- [Work to complete] Copy the items below verbatim, from the line containing "At what (x,y)" through the end of the items, inclusive, and leave the pictures out of your answer.

- [Dataset extract]
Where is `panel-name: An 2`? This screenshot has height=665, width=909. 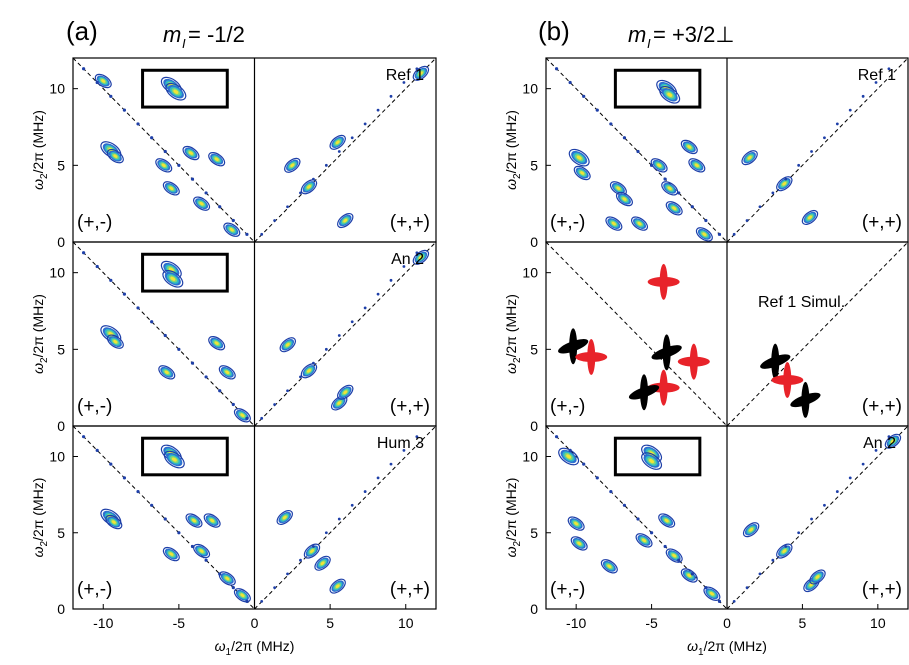
panel-name: An 2 is located at coordinates (408, 260).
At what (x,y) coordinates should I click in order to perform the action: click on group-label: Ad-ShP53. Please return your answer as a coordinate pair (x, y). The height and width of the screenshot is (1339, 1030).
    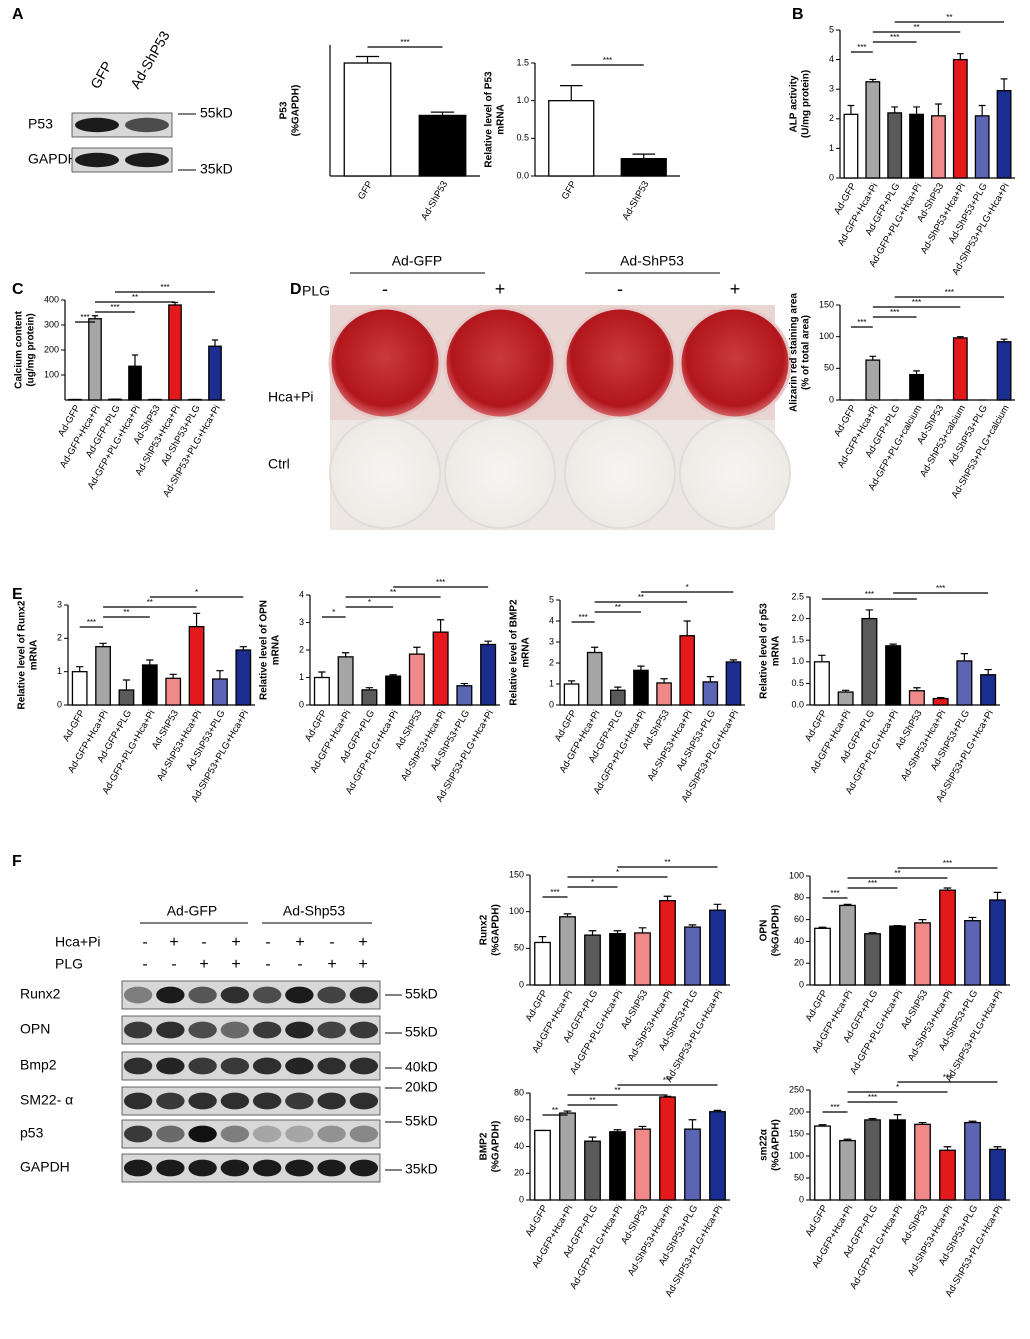
    Looking at the image, I should click on (652, 261).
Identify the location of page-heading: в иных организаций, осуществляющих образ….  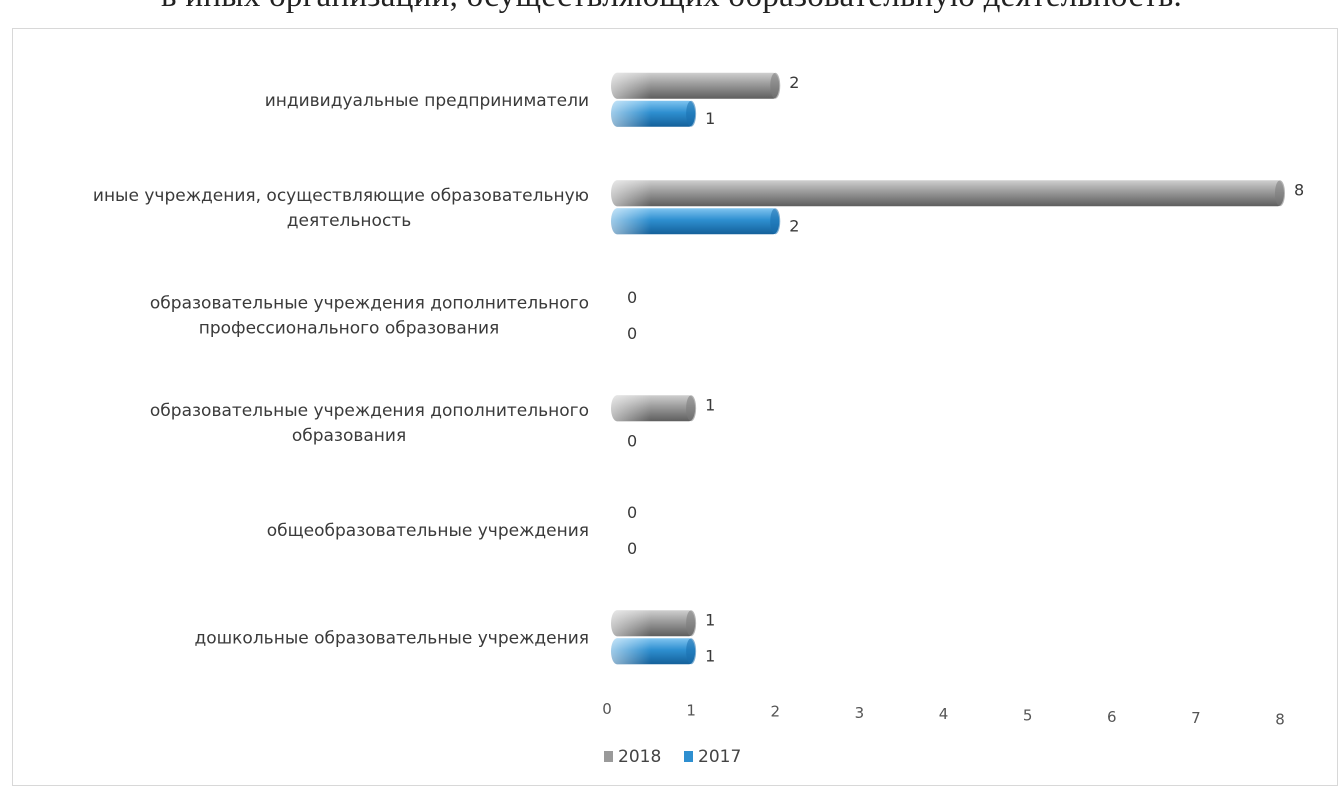
(672, 8).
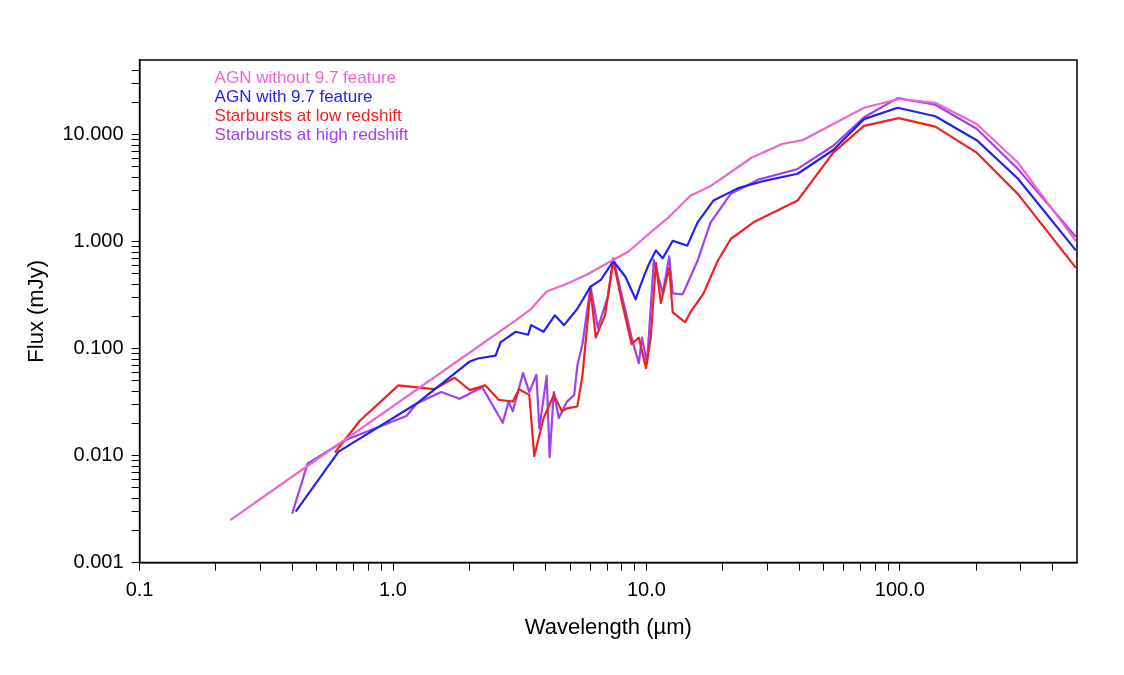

- [Output of the task]
At what (x,y) coordinates should I click in order to perform the action: click on group-label: Ad-ShP53. Please return your answer as a coordinate pair (x, y). The height and width of the screenshot is (1339, 1030).
    Looking at the image, I should click on (652, 261).
Identify the location of page-heading: в иных организаций, осуществляющих образ….  
(672, 8).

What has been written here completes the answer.